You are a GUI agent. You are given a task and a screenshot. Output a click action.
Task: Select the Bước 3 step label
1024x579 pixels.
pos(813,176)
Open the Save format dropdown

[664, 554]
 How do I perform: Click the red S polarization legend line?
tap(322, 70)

==

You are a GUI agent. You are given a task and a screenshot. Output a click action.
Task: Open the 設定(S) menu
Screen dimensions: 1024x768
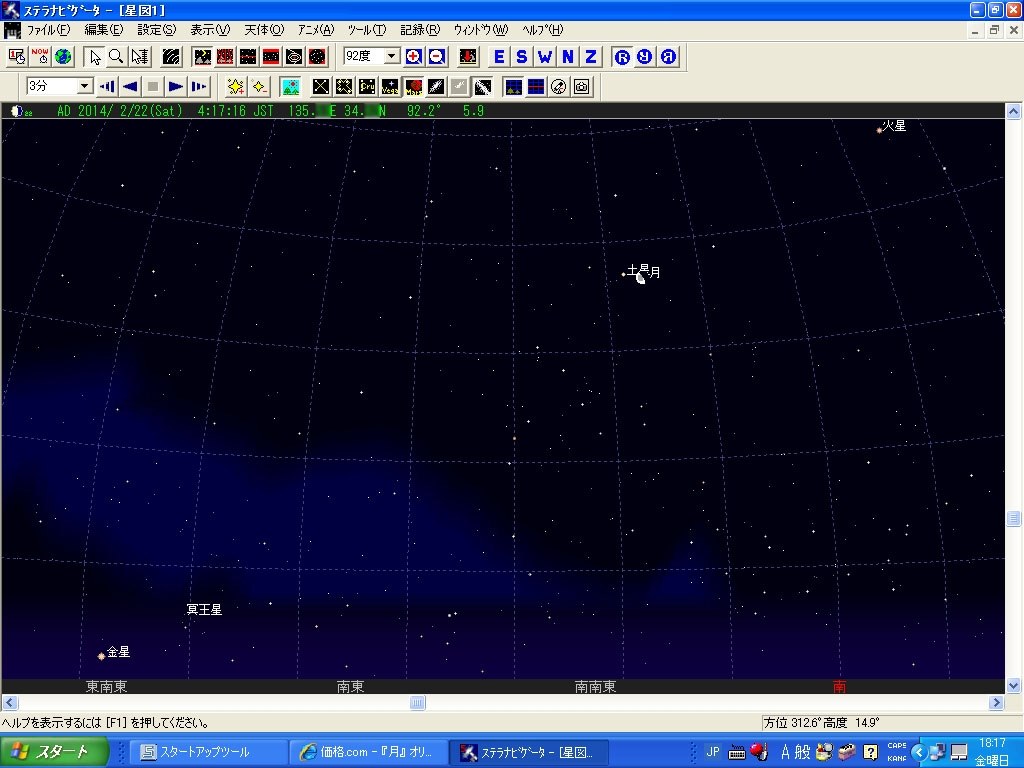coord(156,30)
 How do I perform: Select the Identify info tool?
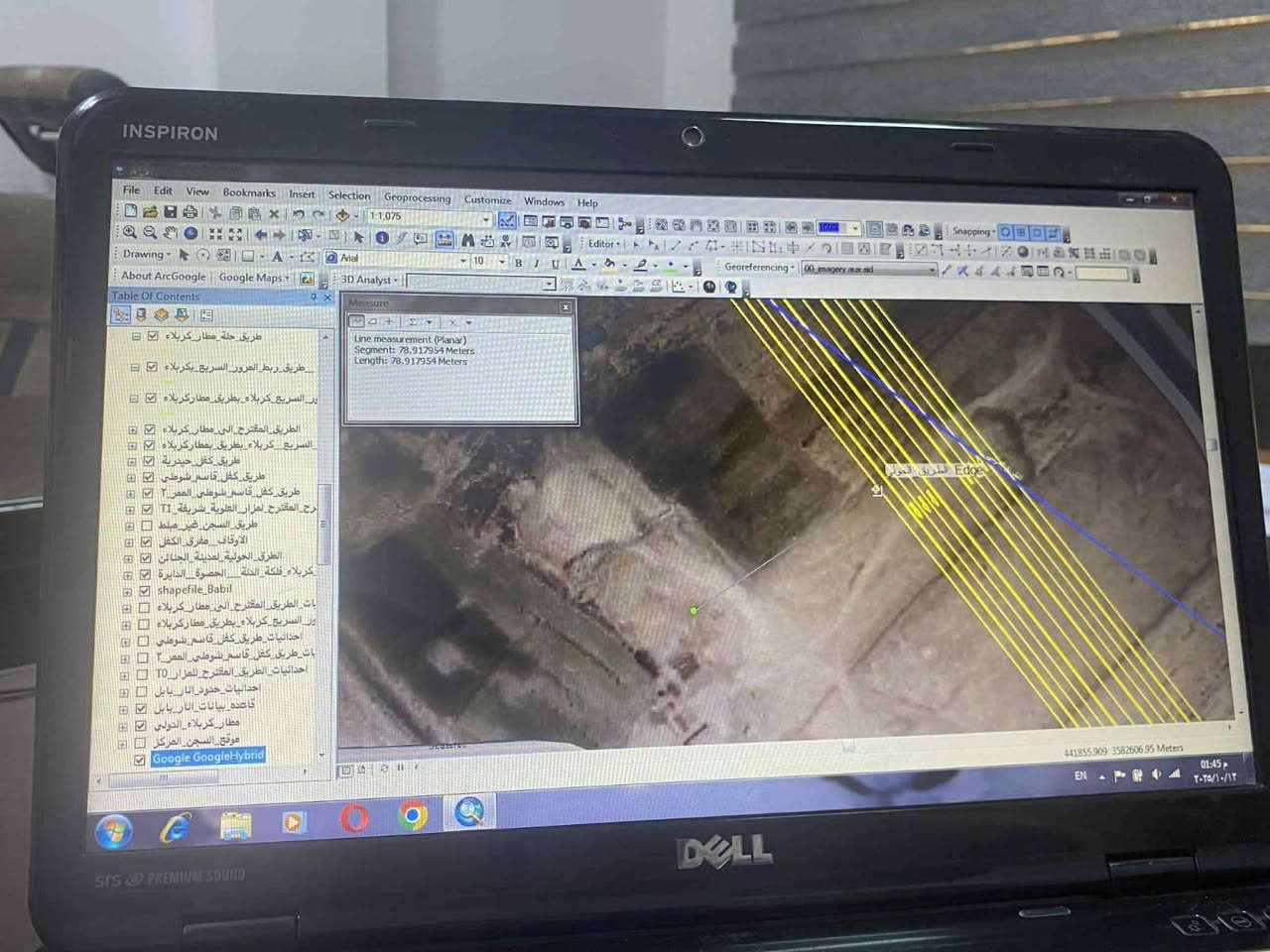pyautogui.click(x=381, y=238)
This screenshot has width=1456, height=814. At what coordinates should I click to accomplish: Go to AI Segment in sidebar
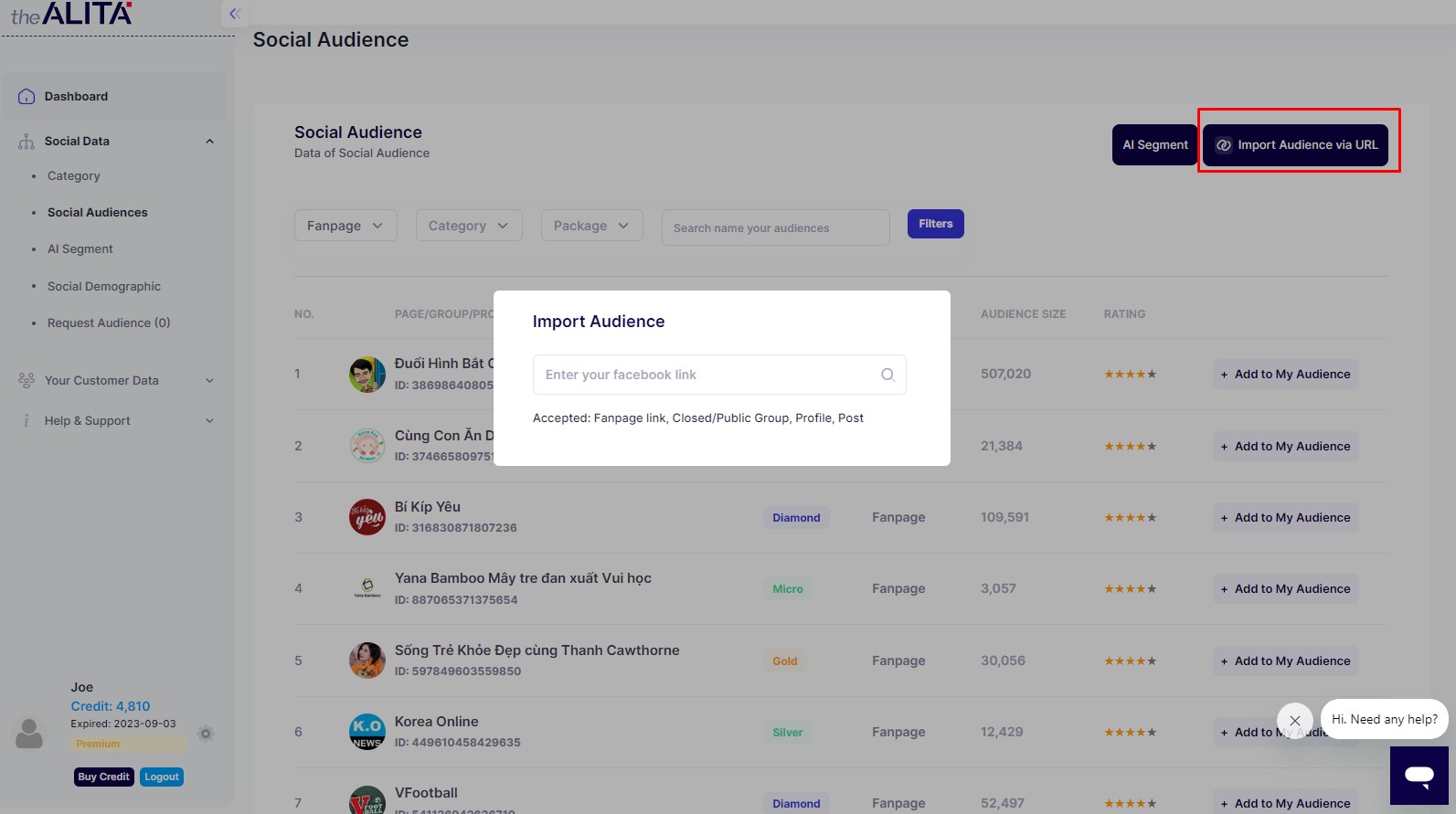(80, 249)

--

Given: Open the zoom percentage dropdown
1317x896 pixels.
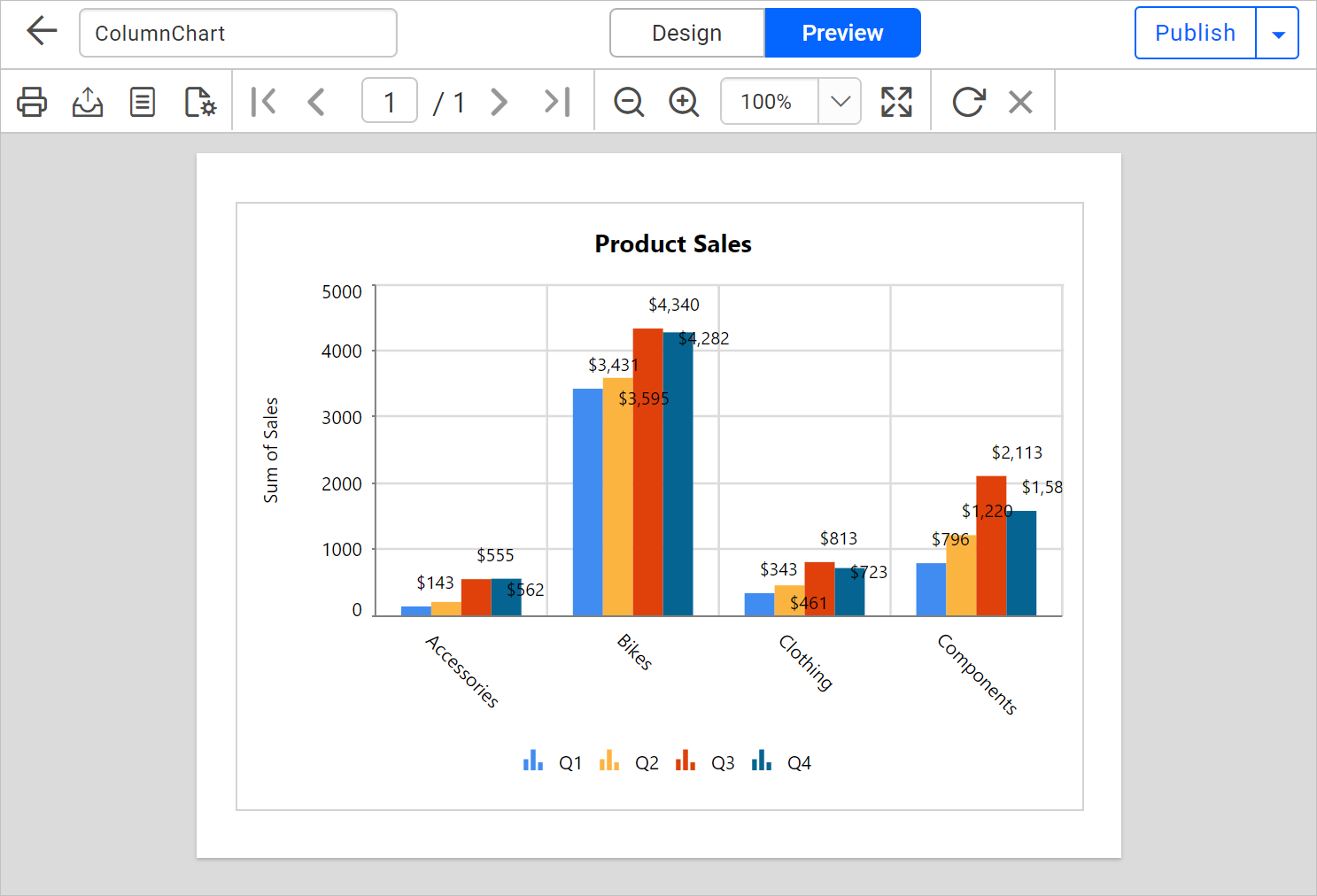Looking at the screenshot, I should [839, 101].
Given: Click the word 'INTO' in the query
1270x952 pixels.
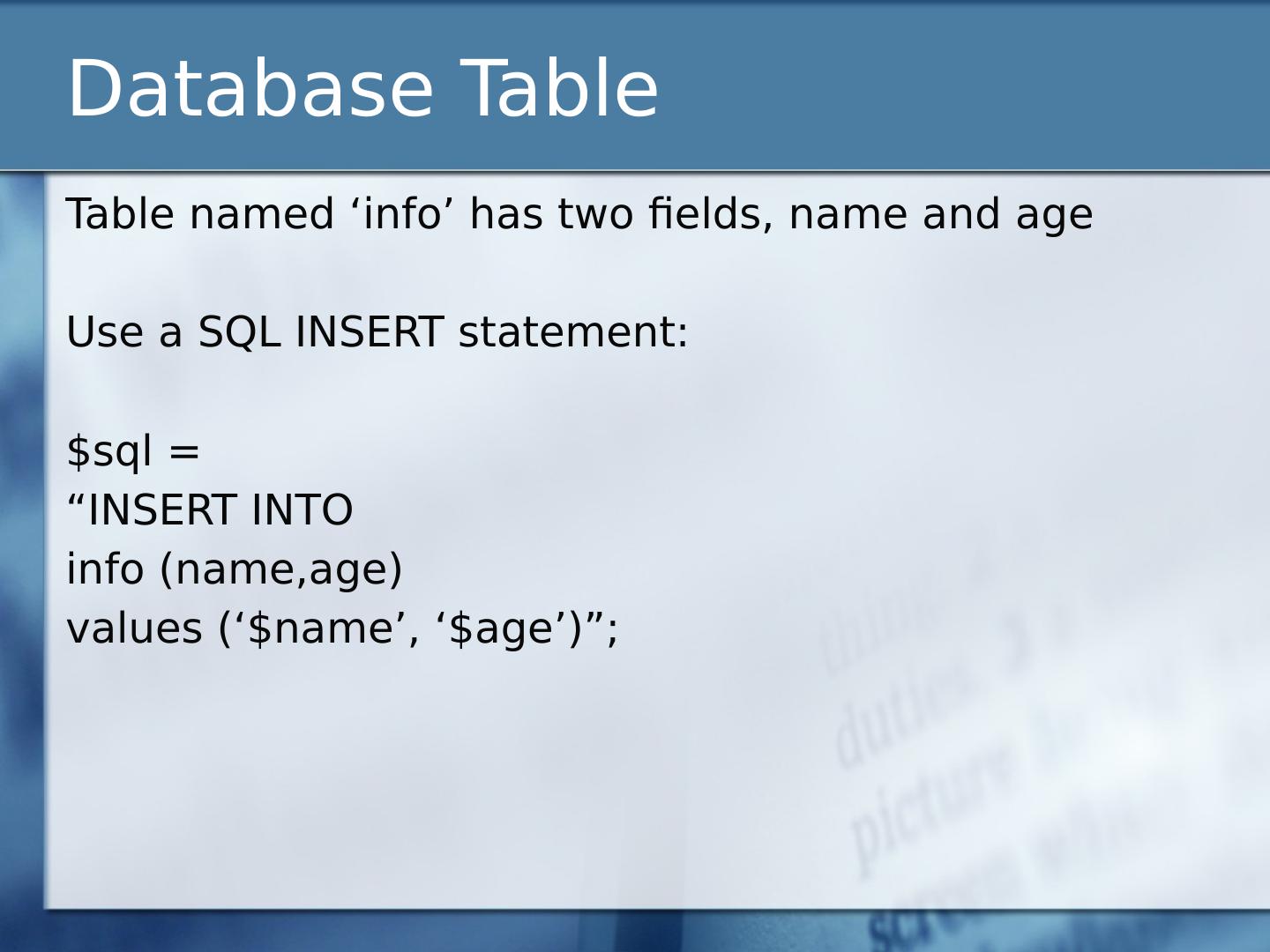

[TASK ITEM]
Above are the records. Copy only the lines from the one with "Given: Open the zoom percentage dropdown" through the one with "1270x952 pixels.", exactly, with no pictures.

[OUTPUT OF THE TASK]
Given: Open the zoom percentage dropdown
1317x896 pixels.
Looking at the screenshot, I should [839, 101].
Given: Click the word 'INTO' in the query
1270x952 pixels.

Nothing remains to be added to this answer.